Big water users feel urgency because of the risk to reliability of their supply in the Delta earthquake disaster scenario. At least some of the big water users (and their benefactors) feel urgency because of a risk to reliability of their supply resulting from environmental regulations (and, we should not forget, the societal values embedded in those regulations). Environmentalists feel some urgency, partly because of the collapse of the Delta ecosystem and partly because of the actions of the water users’ congressional benefactors. People who think about and on behalf of the culture within the Delta have a particularly whipsawed sense of urgency because they’re in the middle of all of this, buffeted by powerful forces that seem to be hustling toward some sort of change that they’re being left out of.
While I was in Sacramento last week, the Delta Stewardship Council released its latest draft Delta Plan (pdf) and the Association of California Water Agencies made public its Alternative Delta Plan. The tension between the two, I think, highlights the issues Madani and Lund were poking at in their “Chicken game” paper.

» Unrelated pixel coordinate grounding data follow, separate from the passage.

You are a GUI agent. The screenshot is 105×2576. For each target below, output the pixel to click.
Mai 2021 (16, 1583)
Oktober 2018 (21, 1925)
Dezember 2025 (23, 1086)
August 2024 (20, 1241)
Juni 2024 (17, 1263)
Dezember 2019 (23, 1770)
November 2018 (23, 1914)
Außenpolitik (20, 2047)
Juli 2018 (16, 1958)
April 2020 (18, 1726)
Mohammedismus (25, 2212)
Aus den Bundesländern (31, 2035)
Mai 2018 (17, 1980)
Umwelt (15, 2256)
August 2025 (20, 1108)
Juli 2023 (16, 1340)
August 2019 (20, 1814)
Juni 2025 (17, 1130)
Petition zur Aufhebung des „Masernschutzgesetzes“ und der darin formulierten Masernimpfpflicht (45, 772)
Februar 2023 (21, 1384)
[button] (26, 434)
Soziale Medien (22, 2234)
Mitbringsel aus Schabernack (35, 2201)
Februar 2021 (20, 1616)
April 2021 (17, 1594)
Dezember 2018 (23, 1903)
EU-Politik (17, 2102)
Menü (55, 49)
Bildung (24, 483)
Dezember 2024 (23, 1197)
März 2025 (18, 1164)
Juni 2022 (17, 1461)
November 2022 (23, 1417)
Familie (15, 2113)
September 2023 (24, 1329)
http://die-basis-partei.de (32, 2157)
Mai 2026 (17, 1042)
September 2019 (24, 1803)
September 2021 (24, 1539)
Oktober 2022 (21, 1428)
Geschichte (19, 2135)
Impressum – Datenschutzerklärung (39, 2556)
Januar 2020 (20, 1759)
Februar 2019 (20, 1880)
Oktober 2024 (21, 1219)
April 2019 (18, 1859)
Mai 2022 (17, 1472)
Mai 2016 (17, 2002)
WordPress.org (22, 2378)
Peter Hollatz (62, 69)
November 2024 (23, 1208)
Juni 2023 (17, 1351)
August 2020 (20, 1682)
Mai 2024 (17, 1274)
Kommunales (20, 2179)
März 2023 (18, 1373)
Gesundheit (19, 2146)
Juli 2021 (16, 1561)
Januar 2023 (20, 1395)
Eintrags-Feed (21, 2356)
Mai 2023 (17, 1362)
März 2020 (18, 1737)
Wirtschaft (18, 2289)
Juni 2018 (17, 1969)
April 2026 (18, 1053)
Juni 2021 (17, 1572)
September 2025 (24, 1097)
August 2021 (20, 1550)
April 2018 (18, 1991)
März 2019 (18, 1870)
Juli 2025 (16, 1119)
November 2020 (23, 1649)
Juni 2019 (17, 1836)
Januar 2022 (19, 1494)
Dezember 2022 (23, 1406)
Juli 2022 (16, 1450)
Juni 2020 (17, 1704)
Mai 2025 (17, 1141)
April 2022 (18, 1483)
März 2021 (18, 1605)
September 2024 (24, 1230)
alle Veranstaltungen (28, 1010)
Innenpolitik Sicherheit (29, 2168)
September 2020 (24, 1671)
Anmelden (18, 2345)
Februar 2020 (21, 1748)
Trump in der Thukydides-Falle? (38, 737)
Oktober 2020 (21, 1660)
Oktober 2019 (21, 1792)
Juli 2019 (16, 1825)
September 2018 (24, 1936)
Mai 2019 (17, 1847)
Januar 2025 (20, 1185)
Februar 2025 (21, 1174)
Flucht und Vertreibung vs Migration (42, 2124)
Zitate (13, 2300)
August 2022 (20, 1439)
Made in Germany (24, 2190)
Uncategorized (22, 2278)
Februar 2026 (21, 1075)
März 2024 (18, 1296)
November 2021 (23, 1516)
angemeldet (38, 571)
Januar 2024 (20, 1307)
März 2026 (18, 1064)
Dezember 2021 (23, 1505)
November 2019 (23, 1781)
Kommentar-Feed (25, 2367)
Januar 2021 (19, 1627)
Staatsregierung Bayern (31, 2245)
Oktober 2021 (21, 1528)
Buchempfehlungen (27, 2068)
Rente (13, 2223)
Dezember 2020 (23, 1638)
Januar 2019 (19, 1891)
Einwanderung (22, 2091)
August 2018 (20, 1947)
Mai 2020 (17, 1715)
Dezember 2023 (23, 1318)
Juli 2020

John Bass characterized the ACWA plan thus:
There are a lot of people who don’t like or believe in the usefulness of regulations. But we find that ACWA’s ADP proposal is a bit soft on accountability. Maybe some of their constituents would prefer not to have too much of it. Or maybe instead of legislation, which can only lead to laws and regulations, they’d like subsidies, tax breaks and other sorts of “incentives” for their complex partnerships?
The Delta Stewardship Council seems to be pushing to exploit the legislative mandate it believes it has to exert the “sufficient mechanism” sort of thing Madani and Lund were talking about. ACWA is pushing back.